PhilipMat

TIL: "output-competence decoupling"

I learned of this term from a thoughtful essay from No One’s Happy that examines the flood of AI in the workplace from within, and also without.

Generative AI can produce work that looks expert without being expert, and the failure arrives in two shapes. The first is when novices in a field are able to produce work that resembles what their seniors produce, faster or more advanced than their judgment. The second is when people generate artifacts in disciplines they were never trained in. The two failures look similar from a distance and are not the same. Research has mostly measured the first. The second is what it is missing, and in my experience it is the riskier of the two.

The term for this new challenge, “output-competence decoupling” comes from a paper by Christopher Koch, called Beyond the Steeper Curve: AI-Mediated Metacognitive Decoupling and the Limits of the Dunning-Kruger Metaphor:

AI assistance introduces a third variable between competence and self-assessment: observable output. In classical task settings without tools, output closely tracks competence. An essay written by a novice typically reads like a novice essay. Under AI assistance, a novice can produce output indistinguishable from an expert’s—not because their competence has risen to that level, but because the competence partially resides in the system. This output-competence decoupling is the starting point of the model developed in this paper.

The essay contains veiled anecdotes that us, in the industry, have either already encountered, or will likely run against:

  • Thinking that tool=solution=success:

[…] account directors and go-to-market leads who arrive with AI-generated projects and argue them. What they are proposing, in most cases, is a dashboard or website that displays the status of a process that is not ready to be automated, built to track a workflow that does not yet warrant tracking.

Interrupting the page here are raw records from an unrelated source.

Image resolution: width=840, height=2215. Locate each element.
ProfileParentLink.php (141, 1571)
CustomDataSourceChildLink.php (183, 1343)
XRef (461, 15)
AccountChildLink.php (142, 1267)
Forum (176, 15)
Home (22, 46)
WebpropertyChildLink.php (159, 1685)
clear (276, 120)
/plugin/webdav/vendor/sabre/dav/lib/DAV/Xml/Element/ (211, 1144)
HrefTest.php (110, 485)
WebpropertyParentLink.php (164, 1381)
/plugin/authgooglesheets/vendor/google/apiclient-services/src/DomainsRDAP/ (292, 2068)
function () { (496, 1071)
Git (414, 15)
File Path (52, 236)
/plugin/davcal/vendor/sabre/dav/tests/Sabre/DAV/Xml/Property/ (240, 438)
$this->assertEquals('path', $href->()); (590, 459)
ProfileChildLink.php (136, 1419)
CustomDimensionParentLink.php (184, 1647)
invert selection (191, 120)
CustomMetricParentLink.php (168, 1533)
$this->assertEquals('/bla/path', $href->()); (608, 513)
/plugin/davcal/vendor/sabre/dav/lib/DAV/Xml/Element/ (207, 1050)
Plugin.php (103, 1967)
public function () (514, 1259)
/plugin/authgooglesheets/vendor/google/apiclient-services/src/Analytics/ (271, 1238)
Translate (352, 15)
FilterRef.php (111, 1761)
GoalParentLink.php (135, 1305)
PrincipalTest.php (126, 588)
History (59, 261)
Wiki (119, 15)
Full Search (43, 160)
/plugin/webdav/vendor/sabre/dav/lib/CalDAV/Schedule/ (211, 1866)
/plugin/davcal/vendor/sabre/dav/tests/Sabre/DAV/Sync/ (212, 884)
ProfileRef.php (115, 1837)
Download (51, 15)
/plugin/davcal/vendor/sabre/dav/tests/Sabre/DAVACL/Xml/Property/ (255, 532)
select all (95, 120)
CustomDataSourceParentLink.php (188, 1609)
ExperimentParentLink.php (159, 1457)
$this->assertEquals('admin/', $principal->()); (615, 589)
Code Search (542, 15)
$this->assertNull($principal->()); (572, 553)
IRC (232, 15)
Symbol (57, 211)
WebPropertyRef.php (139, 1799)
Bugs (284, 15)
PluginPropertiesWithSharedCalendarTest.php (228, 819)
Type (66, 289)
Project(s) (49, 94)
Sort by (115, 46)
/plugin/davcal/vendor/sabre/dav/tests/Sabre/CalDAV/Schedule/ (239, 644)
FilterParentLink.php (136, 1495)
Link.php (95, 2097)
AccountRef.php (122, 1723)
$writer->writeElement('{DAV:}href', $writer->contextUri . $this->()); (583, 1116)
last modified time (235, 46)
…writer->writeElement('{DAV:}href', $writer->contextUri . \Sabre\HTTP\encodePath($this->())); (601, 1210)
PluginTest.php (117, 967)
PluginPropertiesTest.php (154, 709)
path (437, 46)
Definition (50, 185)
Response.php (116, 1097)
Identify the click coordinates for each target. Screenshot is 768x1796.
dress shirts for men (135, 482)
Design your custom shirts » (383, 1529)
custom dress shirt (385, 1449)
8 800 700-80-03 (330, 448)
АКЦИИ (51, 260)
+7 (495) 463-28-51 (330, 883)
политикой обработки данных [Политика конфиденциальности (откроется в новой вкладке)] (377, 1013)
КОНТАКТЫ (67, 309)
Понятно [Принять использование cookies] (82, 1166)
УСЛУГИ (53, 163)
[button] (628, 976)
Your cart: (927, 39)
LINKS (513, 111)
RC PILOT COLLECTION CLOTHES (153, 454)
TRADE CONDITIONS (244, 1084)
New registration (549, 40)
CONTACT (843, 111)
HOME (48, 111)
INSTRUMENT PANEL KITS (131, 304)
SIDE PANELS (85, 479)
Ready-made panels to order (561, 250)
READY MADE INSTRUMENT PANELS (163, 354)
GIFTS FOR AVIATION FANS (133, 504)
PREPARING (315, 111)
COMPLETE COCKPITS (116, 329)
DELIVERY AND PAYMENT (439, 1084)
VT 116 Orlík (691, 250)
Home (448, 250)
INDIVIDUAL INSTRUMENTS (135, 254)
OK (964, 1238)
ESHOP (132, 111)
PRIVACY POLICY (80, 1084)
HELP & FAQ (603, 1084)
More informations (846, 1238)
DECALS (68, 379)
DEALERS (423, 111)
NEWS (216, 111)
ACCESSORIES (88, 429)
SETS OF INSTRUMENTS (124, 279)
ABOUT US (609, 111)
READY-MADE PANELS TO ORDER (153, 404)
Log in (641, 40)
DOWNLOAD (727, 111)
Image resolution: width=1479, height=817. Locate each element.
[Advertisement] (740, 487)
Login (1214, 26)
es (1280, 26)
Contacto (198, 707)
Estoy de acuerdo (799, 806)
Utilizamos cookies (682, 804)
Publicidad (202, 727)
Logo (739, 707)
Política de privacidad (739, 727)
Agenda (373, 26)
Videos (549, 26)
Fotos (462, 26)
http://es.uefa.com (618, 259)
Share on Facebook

The tool has not solved a problem; it has driven its user to identify a problem worth solving, outlined an architecture for the solution, and produced enough material — diagrams, schemas, interface mockups — that the user arrives in the room convinced the work is real.

  • Driving beyond competence

People who cannot write code are building software. People who have never designed a data system are designing data systems.

These can seem like positive in absence of introspection. And maybe in a lot of cases that is good enough. When it’s not:

He could not, when asked, explain how any of it actually worked. The work was wrong from the first day. The schemas, and more importantly the objectives, were wrong in a way that would have been obvious to anyone with two years in the field.

The person, in the transaction, becomes a kind of conduit, capable of routing the output to a recipient and incapable of evaluating it on the way through.

  • Performance is not learning. Doing the work is learning. This bears echoes of Thomas Edison’s observation that learning what not to build is as important as learning what to build; of “success teaches you little, failures teach a lot more”.

The skills of producing work and judging it were deliberately distinct, but accomplishing the work itself used to teach the judgment.

The architectural critique that used to come from someone who was taught, or who had built and broken three of these before now comes from a model with no embodied memory of building or breaking anything. The slowness was not a tax on the real work; the slowness was the real work. It was how the work got good, and how the people producing the work got good.

  • Volume wins - a variation of frequency bias and scents of Goodhart’s Law. The paper linked above calls it “Verbosity as False Epistemic Authority”.

Requirements documents that were once a page are now twelve. Status updates that were once three sentences are now bulleted summaries of bulleted summaries. Retrospective notes, post-incident reports, design memos, kickoff decks: every artifact that can be elongated is, by people who do not read what they produce, for readers who do not read what they receive.

In a world where we track metrics obsessively, and where volume is easier to measure and judge than quality, volume wins:

The cost of producing a document has fallen to nearly zero; the cost of reading one has not, and is in fact rising, because the reader must now sift the synthetic context for whatever the document was originally about.

I’m betting quite a few of us have encounter a situation where some person up- or side-the-chain drops a load of AI slop and walk away satisfied they have solved the problem and did most of the work too.


I like one of his recommendations at the end because it’s simple and simple rules are easy to follow.

Use the tool where you can verify precisely what it produces. Never ask a model for confirmation; the tool agrees with everyone, and an agreement that costs the agreer nothing is worth nothing.